▸ SOURCE TEXT:
____________

A box constructed with miter joints, like everything else; has its plusses and minuses. On the plus side it allows you to use a single piece of wood so that the grain pattern of it can flow around the corners. In the first blog about this custom box I explained my method for doing that on the tablesaw. You can then cut a slot across those mitered corners and insert a piece of contrasting material to reinforce the weak, end grain to end grain of the mitered joint — that is the primary minus to this type of joint. There are a few different ways to go about this.
You can buy a specialized jig like this one from Rockler Woodworking or you can take the route I took and make your own. Mine is made from some scrap pieces of MDF and 5/4 Poplar. It’s important to use a blade such as rip cut to create a flat kerf for the spline to glue in to. As you can see in the center picture I’ve been using this one for quite some time! Lines on the cradle allow me to line up the work, once the stop block is clamped down simply rotate the box to cut all four corners. You can vary the depth to add even more of a stylized look to the work — being careful to not cut through the box!
After the cuts are made, plane down your material for the splines. I start with a power planer then fine tune with a hand plane. Here’s my spline cutting and gluing set up.
Starting at the left is the Old Brown Glue which is my preference for this work. Since it needs to be heated the coffee cup with hot tap water is used for that. I use a small brush to get the glue into the cut without making a lot of mess. A piece of Marlite is great for glue ups since it glue won’t stick to it.
To cut the spline/key I’ve found that a bench hook with an accurate 45 degree kerf paired with a Japanese razor saw is a good choice. The glue is put on a piece of scrap wood and brushed into the cut, then a small amount is also applied to the spline/key. Keep in mind that you want it to seat all the way in the cut and too much glue may prevent that. Once dry, a block plane makes quick work of trimming it flush with the sides. The grain of the key runs diagonally so take a light cut towards the box, not the outside. The corners of my blade have been radiused to prevent them from digging into the work.

____________

▸ MATERIAL PROVIDED:
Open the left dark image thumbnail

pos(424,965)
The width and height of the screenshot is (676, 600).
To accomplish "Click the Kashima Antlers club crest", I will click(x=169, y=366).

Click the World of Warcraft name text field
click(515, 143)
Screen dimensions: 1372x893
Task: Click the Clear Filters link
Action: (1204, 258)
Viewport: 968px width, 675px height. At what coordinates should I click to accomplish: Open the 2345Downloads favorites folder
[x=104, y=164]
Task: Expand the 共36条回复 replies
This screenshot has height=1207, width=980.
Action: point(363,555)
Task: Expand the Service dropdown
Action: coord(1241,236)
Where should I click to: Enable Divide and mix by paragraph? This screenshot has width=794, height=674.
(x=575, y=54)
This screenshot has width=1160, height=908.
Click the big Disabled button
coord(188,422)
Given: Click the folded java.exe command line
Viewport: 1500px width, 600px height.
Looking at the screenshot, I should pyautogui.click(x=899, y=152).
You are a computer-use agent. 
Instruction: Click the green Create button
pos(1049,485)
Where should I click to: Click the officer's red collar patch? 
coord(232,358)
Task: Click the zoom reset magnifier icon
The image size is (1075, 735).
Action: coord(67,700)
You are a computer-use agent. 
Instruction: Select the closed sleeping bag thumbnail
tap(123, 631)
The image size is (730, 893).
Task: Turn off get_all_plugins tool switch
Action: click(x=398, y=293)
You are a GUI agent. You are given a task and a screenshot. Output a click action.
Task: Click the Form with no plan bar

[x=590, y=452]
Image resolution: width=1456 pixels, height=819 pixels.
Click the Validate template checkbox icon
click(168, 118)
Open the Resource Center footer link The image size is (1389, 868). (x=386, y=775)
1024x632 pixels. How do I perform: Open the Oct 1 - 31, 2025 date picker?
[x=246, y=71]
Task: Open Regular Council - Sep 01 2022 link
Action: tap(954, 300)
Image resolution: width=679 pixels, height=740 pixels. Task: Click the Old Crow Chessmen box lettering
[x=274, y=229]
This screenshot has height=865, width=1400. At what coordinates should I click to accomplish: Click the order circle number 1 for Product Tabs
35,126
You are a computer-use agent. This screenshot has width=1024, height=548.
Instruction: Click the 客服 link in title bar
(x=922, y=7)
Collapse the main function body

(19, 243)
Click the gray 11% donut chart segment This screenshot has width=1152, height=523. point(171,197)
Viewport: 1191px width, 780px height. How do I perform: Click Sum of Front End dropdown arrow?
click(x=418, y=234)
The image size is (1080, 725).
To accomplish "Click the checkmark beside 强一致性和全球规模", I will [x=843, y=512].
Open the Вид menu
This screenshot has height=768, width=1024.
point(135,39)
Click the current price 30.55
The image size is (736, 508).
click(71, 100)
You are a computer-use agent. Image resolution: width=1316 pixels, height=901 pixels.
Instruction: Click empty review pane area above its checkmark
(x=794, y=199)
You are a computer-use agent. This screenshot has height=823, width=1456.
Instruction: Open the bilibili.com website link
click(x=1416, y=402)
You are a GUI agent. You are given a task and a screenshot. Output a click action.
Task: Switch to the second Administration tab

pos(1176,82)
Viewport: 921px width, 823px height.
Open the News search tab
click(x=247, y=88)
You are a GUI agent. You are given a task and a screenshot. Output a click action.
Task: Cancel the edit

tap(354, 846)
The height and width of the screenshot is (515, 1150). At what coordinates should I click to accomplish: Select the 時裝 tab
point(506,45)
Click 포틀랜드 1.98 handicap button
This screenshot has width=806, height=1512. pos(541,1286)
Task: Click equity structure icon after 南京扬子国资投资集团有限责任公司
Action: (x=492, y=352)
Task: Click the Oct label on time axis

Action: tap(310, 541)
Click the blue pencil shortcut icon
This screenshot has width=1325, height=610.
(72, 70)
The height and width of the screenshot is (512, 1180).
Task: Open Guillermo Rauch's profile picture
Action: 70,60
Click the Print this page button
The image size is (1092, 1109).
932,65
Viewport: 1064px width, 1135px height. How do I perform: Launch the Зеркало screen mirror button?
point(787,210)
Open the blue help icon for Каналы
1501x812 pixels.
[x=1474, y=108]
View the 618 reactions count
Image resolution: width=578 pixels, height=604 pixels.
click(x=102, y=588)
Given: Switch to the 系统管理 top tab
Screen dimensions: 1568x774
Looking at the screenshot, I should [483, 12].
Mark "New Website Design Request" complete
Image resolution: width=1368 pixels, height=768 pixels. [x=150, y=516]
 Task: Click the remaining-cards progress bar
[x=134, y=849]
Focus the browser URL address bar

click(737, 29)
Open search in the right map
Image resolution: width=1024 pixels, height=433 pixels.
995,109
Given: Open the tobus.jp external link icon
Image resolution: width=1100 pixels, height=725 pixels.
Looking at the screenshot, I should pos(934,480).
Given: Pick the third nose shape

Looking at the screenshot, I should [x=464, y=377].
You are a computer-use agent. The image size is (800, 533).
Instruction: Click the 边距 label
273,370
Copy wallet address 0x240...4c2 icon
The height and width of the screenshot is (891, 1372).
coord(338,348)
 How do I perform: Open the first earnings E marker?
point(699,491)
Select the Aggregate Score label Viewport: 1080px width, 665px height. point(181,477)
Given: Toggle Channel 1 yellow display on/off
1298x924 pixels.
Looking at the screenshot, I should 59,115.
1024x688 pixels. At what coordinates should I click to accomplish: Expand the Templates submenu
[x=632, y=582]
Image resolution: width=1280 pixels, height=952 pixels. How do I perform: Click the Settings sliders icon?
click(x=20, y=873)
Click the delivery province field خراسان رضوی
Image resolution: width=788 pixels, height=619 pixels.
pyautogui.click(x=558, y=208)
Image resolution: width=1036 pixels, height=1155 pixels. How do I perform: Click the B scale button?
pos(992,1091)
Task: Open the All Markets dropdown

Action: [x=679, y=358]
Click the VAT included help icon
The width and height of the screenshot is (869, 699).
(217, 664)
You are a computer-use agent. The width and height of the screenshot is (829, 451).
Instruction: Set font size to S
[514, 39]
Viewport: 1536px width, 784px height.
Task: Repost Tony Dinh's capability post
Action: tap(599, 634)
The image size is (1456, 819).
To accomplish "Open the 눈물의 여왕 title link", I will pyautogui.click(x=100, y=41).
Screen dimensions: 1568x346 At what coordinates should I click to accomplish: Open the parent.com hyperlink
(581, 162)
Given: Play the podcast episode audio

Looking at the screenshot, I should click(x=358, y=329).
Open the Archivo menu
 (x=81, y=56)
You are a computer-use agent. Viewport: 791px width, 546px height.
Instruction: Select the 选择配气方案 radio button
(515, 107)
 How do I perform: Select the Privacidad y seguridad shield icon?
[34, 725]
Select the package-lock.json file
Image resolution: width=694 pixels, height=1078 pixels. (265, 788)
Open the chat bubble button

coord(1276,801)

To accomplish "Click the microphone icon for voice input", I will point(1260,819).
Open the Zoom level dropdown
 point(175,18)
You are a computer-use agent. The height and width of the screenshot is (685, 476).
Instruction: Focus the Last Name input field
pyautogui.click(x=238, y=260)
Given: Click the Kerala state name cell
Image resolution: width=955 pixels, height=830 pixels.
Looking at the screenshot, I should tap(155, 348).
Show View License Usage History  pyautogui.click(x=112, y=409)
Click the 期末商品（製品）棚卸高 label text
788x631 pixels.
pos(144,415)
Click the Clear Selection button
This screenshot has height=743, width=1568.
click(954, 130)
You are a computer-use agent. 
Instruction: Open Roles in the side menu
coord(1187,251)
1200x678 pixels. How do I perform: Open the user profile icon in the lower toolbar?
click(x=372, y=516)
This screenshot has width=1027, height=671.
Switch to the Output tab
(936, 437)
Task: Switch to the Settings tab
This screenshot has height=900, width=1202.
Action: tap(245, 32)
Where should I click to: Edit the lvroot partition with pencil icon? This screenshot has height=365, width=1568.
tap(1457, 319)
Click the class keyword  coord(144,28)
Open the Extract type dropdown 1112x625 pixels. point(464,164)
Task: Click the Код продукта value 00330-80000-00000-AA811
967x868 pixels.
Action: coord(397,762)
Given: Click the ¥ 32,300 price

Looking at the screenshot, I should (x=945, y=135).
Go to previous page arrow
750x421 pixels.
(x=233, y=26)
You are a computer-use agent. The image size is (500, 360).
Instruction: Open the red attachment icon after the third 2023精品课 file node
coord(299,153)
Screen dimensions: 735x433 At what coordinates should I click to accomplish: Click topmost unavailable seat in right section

____________

▸ THE TASKS:
a) From the box-making text, write out everything from "A box constructed" down to "go about this.", swapping "contrasting" for "matching".
b) Answer these from the box-making text:
(i) What is the homemade jig made from?
(ii) Which glue does the writer prefer for this work?
(iii) What saw is paired with the bench hook to cut the spline?
The data plays no part in this work.

▸ SOLUTIONS BELOW:
a)
A box constructed with miter joints, like everything else; has its plusses and minuses. On the plus side it allows you to use a single piece of wood so that the grain pattern of it can flow around the corners. In the first blog about this custom box I explained my method for doing that on the tablesaw. You can then cut a slot across those mitered corners and insert a piece of matching material to reinforce the weak, end grain to end grain of the mitered joint — that is the primary minus to this type of joint. There are a few different ways to go about this.

b)
(i) Scrap pieces of MDF and 5/4 Poplar.
(ii) Old Brown Glue.
(iii) A Japanese razor saw.